## Entries provided
———

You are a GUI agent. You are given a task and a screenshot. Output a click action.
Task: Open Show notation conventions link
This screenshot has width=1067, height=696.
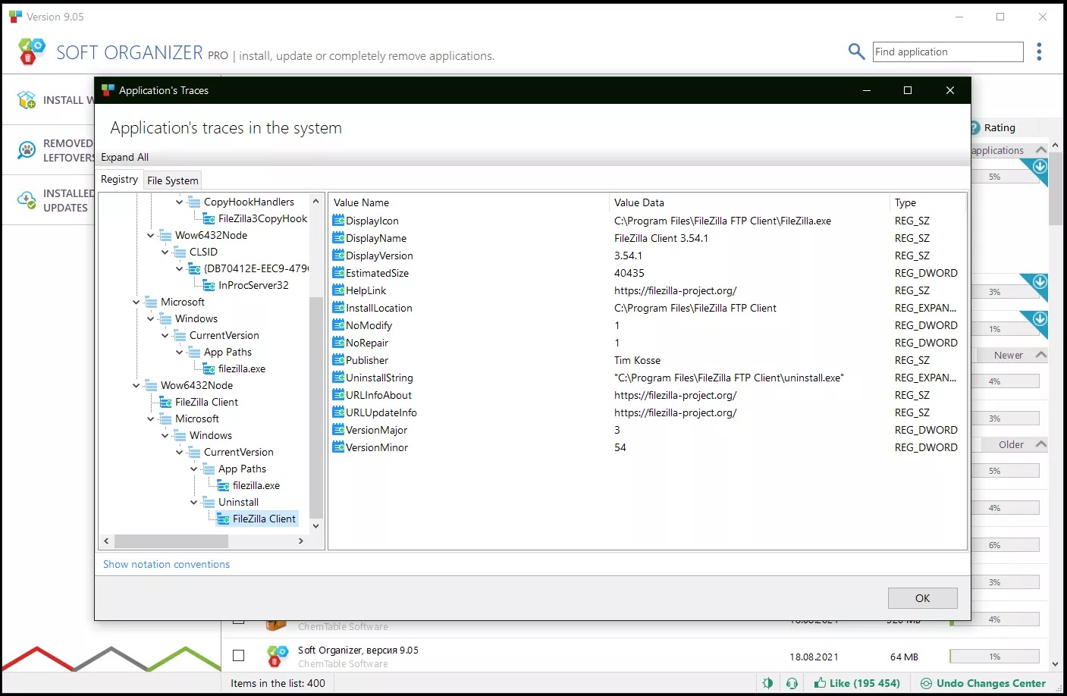pos(166,564)
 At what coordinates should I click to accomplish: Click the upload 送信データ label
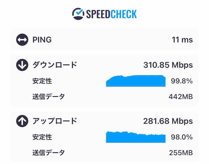coord(48,152)
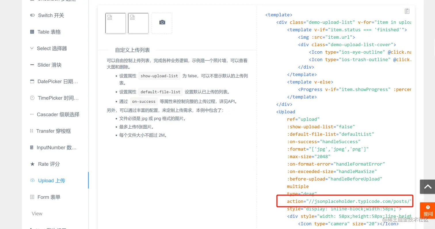Click the Transfer 穿梭框 icon
This screenshot has height=229, width=435.
(32, 131)
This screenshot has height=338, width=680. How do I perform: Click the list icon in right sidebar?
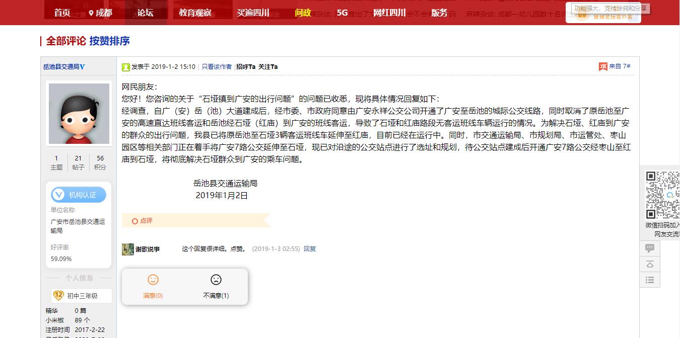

———

## How to complete this task
When you copy the data, keep every line exact and drop the pictures.

## Exercise solution
You are a GUI agent. You are given a task and a screenshot. Output a click action.
Task: Open Show notation conventions link
This screenshot has width=1067, height=696.
pos(166,564)
 At what coordinates should I click to accomplish: Click the upload 送信データ label
coord(48,152)
Click the Transfer 穿梭框 icon
This screenshot has height=229, width=435.
(32, 131)
This screenshot has height=338, width=680. How do I perform: Click the list icon in right sidebar?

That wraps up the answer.